Baseball fans in Washington know too well the power of Comcast.
Many Nationals fans are not able to watch most of the team’s games because the cable company refuses to carry the Mid-Atlantic Sports Network (MASN), which produces the broadcasts and is a competitor to a Comcast subsidiary.
The dispute highlights the emergence of Comcast as a key player in sports, with holdings in every segment of the industry, from distributing and producing games to owning teams and arenas.
In this region, Comcast operates Comcast SportsNet Mid-Atlantic, which broadcasts Washington Wizards, Washington Capitals and Baltimore Orioles games, as well as local college basketball and football contests.
Comcast owns similar networks in Philadelphia; Chicago; and Sacramento, Calif., and recently partnered with the New York Mets and other cable companies to produce baseball games in New York. It owns the Golf Network and recently paid more than $200 million for a three-year deal to broadcast National Hockey League games on OLN, formerly the Outdoor Life Network.
“Sports programming is popular,” said Comcast Executive Vice President David Cohen. “As a major distributor of content, we know how many of our customers like their sports.”
Comcast also is the majority owner of the Philadelphia Flyers of the NHL and Philadelphia 76ers of the National Basketball Association, as well as the minor league Bowie Baysox, Frederick Keys and Delmarva Shorebirds baseball teams.

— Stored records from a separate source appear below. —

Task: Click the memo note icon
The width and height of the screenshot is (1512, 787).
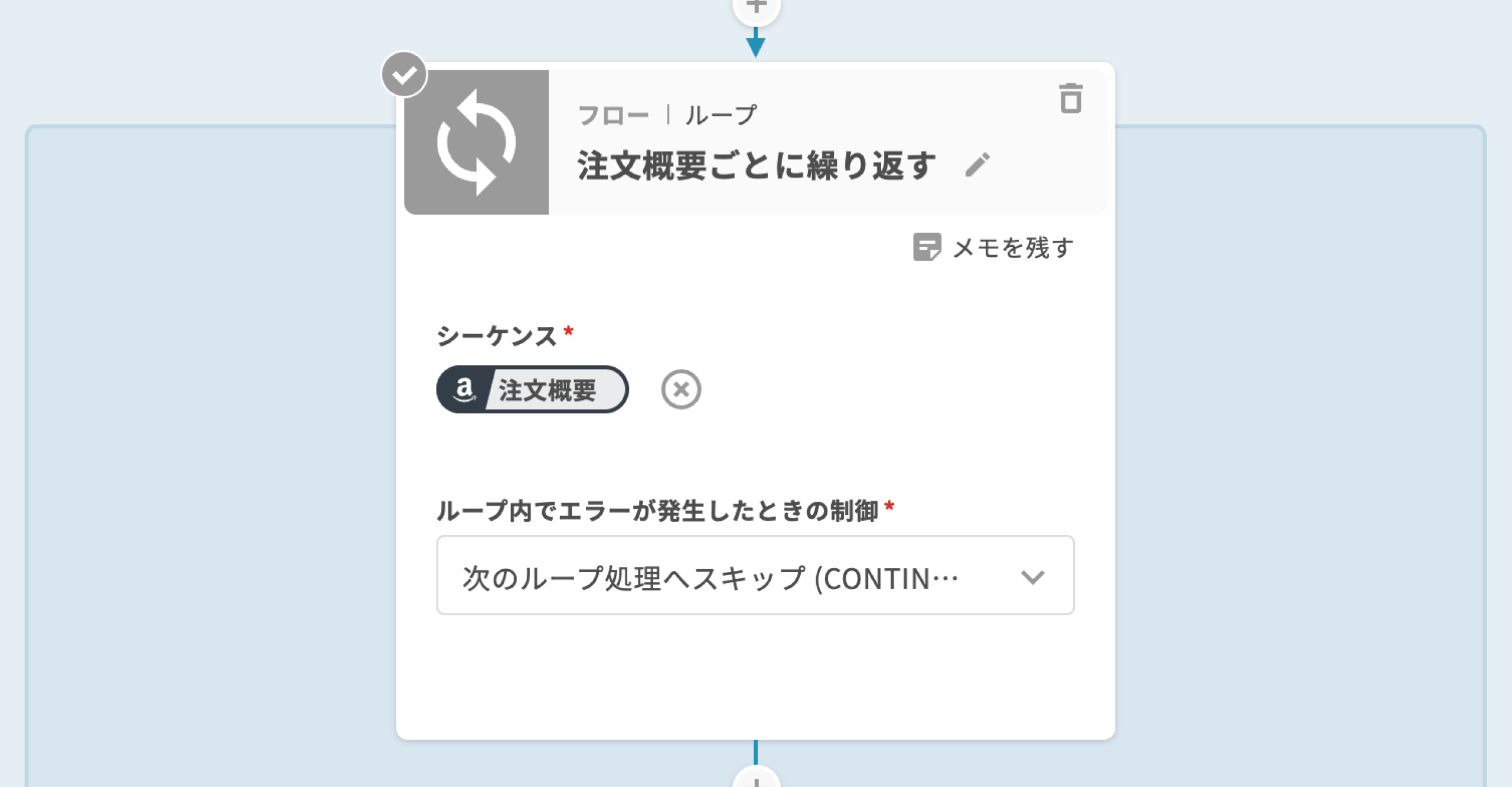Action: (927, 247)
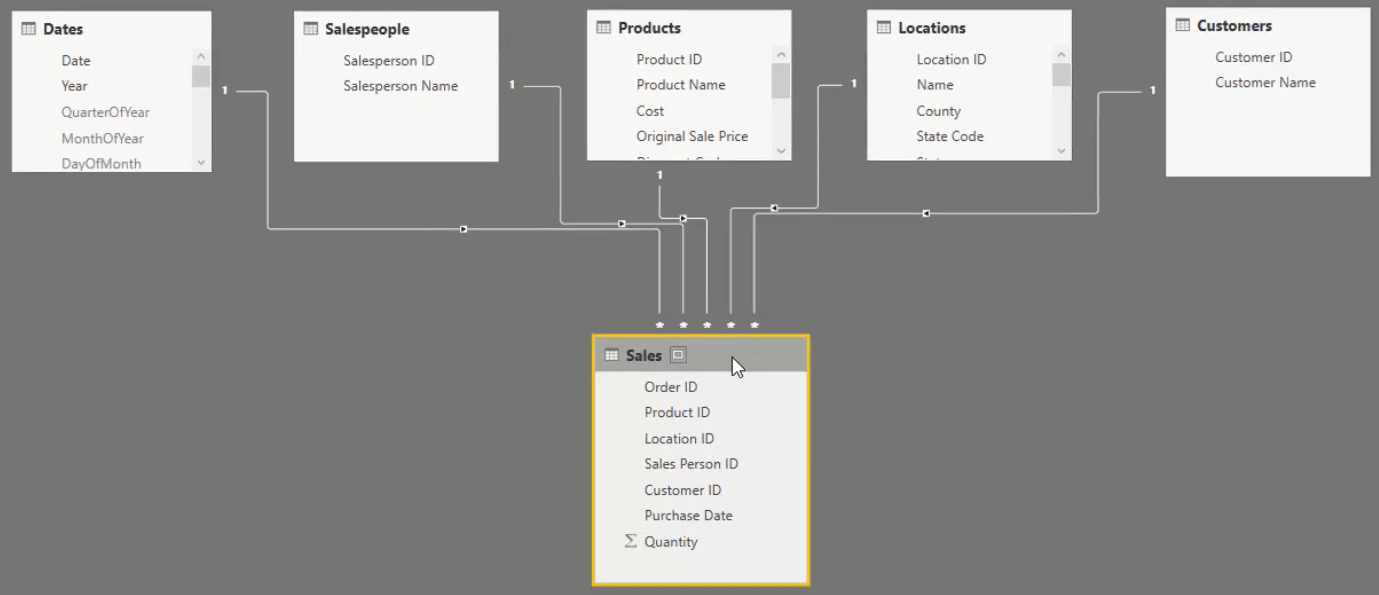This screenshot has width=1379, height=595.
Task: Click the Customers table grid icon
Action: 1182,25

It owns the Wachovia Center and Wachovia Spectrum arenas in Philadelphia and the naming rights for the Comcast Center at the University of Maryland.
In 2004, Comcast unsuccessfully sought to buy the Walt Disney Co., which would have given it ownership of a host of channels, including the most powerful network in sports, ESPN.
But Comcast has been criticized in some cities for using its status as the top cable provider to block competitors from carrying Comcast networks, as in the case of Washington, the Nationals and MASN.
“One of the greatest complaints about the cable industry is that they use the fact that they control the pipe to control what gets on,” said Marc Ganis, president of SportsCorp., a Chicago-based sports business consultant. “There are a lot of people who feel that’s unfair.”
In its home city of Philadelphia, Comcast refused to allow competing satellite carriers such as DirecTV to carry Comcast SportsNet Philadelphia, which broadcasts most Phillies, Flyers and 76ers games.
Normally, federal regulations known as “open-access” laws do not allow providers of content to block a competitor from carrying a network if it is delivered via satellite. But Comcast found a way around that regulation because Comcast SportsNet Philadelphia is delivered terrestrially.
The result, critics said, is that competing services have struggled to gain a foothold in that city.
“The idea is that you lock up the content and then deny that content to a rival,” said Hal Singer, an economist who has represented MASN in its battle with Comcast. “Once you do that, you lock in customers. They’ve perfected this strategy in Philadelphia.”
Comcast officials say Philadelphia is the only city in which competitors cannot broadcast Comcast channels and that having exclusive content is common in the industry. DirecTV, for instance, is the sole provider of the National Football League’s Sunday Ticket package, which offers live broadcasts of every game.